PAGE EXCERPT:
BEGIN
French director Bruno Dumont on the slapstick dramedy of Ma Loute, or the art of making people laugh (or not) with incestuous, cannibalistic melodrama.
For a long while (six films in total), Bruno Dumont was notorious for his radical dramas exposing the inner travails of a bleak, often violent humanity, the kind which would typically win controversial prizes at Cannes (L’Humanité; Flandres). Although not entirely departing that register, since 2014 and his mini-series P’tit Quinquin, the former philosophy teacher has decided to explore new turf: comedy! So be prepared for a dark and subversive brand of humour, as Dumont gleefully serves us up a narrative organised around two opposing families brought together through the short-lived love of their children: grotesque upper-class bourgeoisie prone to incest, and working-class oyster farmers feeding their numerous children human flesh. Against a backdrop of the sweeping beaches of Dumont’s home region of northern France, at the height of the belle Époque in 1910, Inspecteur Machin and his sidekick Malfoy investigate the disappearance of vacationing tourists and a great, gory melodrama ensues, replete with jubilatory gags that flirt with the grotesque and flaunt political correctness, leaving a divided audience in its wake.
Before now, you weren’t known as a very fun filmmaker – your films used to be notoriously, shockingly bleak. What made you turn to comedy?
I’ve discovered the comic potential contained in drama. While I was shooting films like Camille Claudel [with Juliette Binoche] – not a fun film at all – I realised how the tragic actor is constantly flirting with comedy. A wrong turn, and the actor might slip over the line – and it’s comedy! So that potential that’s there, ready to be released, that’s something that interested me.
So somehow, for you, the comic starts where the tragic ends – it’s a fine line…
Yes, and what’s interesting is this inner friction – the connection between the genres. And if you think about it, it’s something very natural: we, as human beings, are profoundly, chemically, both comic and dramatic. The Greeks knew this dialectical tension between the comic and the tragic. I didn’t invent anything: I’m just trying to bring them together in my films. In L’humanité the comedy was there, lurking – very third-degree, maybe, but I was already flirting with it. So I’d say it was a natural development.
END
RECORDS FOR THIS TASK:
BEGIN
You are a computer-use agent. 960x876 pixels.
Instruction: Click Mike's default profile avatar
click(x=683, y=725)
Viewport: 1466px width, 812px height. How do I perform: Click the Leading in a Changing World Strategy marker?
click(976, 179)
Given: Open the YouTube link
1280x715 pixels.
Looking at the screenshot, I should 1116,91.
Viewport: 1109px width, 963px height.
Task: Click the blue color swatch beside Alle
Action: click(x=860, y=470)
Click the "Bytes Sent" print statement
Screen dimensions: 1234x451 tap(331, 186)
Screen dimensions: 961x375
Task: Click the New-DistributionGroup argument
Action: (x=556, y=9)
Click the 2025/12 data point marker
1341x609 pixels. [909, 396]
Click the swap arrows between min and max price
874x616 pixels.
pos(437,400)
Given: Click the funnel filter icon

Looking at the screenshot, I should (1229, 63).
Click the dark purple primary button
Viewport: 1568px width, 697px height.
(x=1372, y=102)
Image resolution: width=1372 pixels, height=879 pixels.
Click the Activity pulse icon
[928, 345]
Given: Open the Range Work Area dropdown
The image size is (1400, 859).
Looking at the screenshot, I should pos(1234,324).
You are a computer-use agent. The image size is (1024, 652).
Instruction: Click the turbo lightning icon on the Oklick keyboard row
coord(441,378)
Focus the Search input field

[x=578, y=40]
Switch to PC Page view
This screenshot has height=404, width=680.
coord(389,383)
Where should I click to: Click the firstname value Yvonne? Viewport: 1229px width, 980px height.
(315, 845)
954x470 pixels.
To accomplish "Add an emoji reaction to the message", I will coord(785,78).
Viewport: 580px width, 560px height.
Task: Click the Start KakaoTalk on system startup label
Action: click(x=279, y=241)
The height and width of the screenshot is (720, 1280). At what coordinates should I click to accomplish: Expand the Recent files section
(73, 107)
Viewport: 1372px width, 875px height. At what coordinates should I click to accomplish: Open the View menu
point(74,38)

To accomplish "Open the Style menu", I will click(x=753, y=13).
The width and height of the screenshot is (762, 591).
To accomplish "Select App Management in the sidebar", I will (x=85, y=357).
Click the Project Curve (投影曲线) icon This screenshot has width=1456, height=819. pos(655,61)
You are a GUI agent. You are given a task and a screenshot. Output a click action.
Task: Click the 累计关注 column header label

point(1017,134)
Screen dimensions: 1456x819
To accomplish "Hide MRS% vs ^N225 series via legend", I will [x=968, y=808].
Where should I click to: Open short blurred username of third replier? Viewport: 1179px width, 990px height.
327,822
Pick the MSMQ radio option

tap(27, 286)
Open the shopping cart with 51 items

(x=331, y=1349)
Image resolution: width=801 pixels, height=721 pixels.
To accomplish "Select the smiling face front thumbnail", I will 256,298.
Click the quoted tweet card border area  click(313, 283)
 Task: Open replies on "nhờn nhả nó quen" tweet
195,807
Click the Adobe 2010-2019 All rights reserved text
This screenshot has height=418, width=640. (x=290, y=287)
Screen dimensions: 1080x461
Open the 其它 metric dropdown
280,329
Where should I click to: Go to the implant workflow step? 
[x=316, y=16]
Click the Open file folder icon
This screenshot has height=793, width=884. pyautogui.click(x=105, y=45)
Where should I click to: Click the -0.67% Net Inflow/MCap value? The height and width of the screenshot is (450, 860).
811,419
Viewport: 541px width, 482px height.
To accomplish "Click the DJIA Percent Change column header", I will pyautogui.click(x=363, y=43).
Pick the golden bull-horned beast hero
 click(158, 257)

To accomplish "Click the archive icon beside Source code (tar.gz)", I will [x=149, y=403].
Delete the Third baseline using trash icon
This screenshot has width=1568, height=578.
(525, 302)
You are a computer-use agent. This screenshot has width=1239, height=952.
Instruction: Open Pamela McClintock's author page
END
SHORT EXERCISE 1:
Rewrite everything in the Bruno Dumont interview from "Before now, you" down to "that interested me.", using "director" in place of "filmmaker".
SHORT EXERCISE 2:
Reproduce the entries word for word, from the line containing "Pick the MSMQ radio option" down to the line containing "[x=316, y=16]", including both of those lines.

RESPONSE 1:
Before now, you weren’t known as a very fun director – your films used to be notoriously, shockingly bleak. What made you turn to comedy?
I’ve discovered the comic potential contained in drama. While I was shooting films like Camille Claudel [with Juliette Binoche] – not a fun film at all – I realised how the tragic actor is constantly flirting with comedy. A wrong turn, and the actor might slip over the line – and it’s comedy! So that potential that’s there, ready to be released, that’s something that interested me.

RESPONSE 2:
Pick the MSMQ radio option

tap(27, 286)
Open the shopping cart with 51 items

(x=331, y=1349)
Image resolution: width=801 pixels, height=721 pixels.
To accomplish "Select the smiling face front thumbnail", I will 256,298.
Click the quoted tweet card border area  click(313, 283)
 Task: Open replies on "nhờn nhả nó quen" tweet
195,807
Click the Adobe 2010-2019 All rights reserved text
This screenshot has height=418, width=640. (x=290, y=287)
Screen dimensions: 1080x461
Open the 其它 metric dropdown
280,329
Where should I click to: Go to the implant workflow step? 
[x=316, y=16]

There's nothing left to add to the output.